[[ The input, beginning ]]
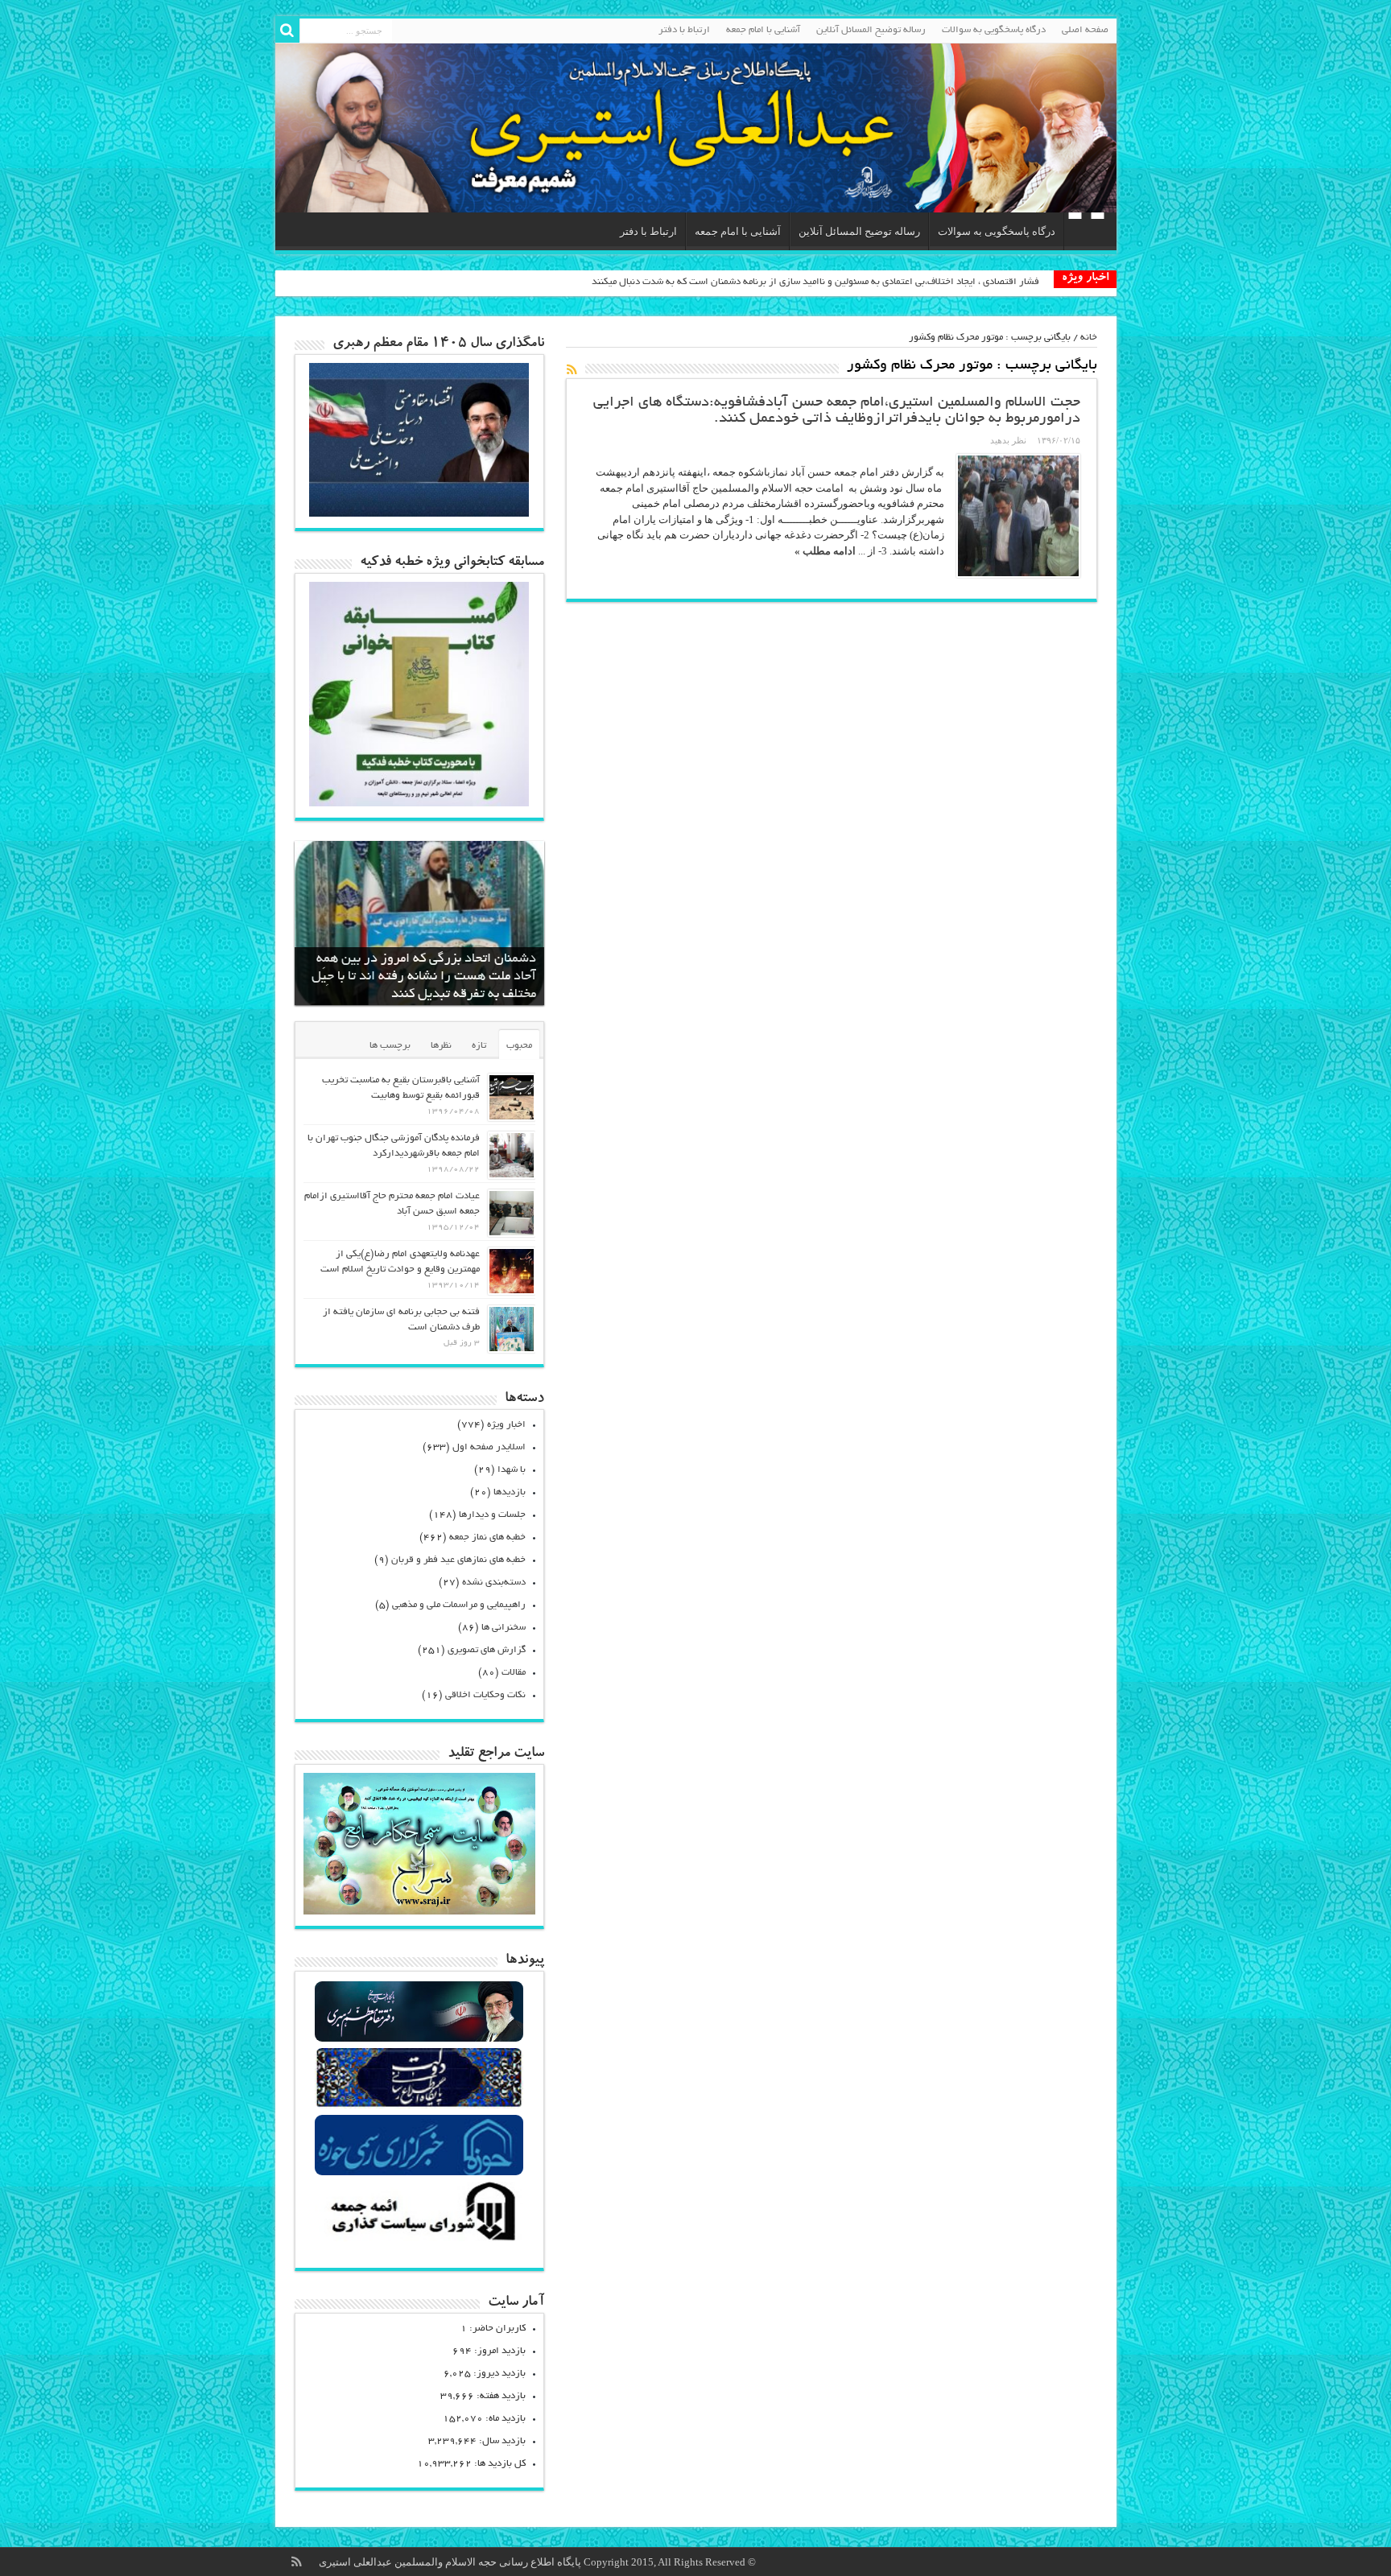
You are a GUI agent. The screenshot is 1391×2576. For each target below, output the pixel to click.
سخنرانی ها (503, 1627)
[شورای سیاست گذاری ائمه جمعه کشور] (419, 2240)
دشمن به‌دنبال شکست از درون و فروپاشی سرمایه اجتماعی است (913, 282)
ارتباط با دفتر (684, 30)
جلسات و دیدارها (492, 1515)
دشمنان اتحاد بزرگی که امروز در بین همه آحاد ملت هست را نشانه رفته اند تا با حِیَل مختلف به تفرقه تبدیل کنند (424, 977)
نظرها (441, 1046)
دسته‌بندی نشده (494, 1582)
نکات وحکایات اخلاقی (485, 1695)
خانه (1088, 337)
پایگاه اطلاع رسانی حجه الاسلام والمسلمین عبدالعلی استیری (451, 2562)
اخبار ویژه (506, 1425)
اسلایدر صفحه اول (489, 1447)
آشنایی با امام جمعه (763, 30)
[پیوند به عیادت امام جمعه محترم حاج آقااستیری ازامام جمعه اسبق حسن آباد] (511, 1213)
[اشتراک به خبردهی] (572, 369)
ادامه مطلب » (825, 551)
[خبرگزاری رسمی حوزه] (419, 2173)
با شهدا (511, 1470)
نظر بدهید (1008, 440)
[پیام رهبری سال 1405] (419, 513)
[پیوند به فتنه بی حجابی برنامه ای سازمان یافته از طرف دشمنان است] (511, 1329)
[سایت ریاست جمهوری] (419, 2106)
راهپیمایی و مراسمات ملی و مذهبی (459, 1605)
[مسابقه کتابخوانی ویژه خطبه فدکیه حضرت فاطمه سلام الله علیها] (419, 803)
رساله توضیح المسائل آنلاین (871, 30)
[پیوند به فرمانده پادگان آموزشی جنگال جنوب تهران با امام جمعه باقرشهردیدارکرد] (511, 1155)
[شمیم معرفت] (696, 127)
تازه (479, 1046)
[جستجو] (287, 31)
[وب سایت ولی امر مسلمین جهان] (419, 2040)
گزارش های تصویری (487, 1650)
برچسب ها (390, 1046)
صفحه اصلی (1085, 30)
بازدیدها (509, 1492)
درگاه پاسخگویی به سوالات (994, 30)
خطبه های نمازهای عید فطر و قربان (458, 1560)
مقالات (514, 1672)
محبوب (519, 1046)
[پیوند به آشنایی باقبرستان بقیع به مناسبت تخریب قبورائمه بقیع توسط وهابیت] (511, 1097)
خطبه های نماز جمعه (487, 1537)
[[ The input, end ]]
Verbatim copy, pictures excluded: output the lines from the first line of the records above through the line containing "جلسات و دیدارها (492, 1515)".

You are a GUI agent. The screenshot is 1391×2576. For each target below, output the pixel to click.
سخنرانی ها (503, 1627)
[شورای سیاست گذاری ائمه جمعه کشور] (419, 2240)
دشمن به‌دنبال شکست از درون و فروپاشی سرمایه اجتماعی است (913, 282)
ارتباط با دفتر (684, 30)
جلسات و دیدارها (492, 1515)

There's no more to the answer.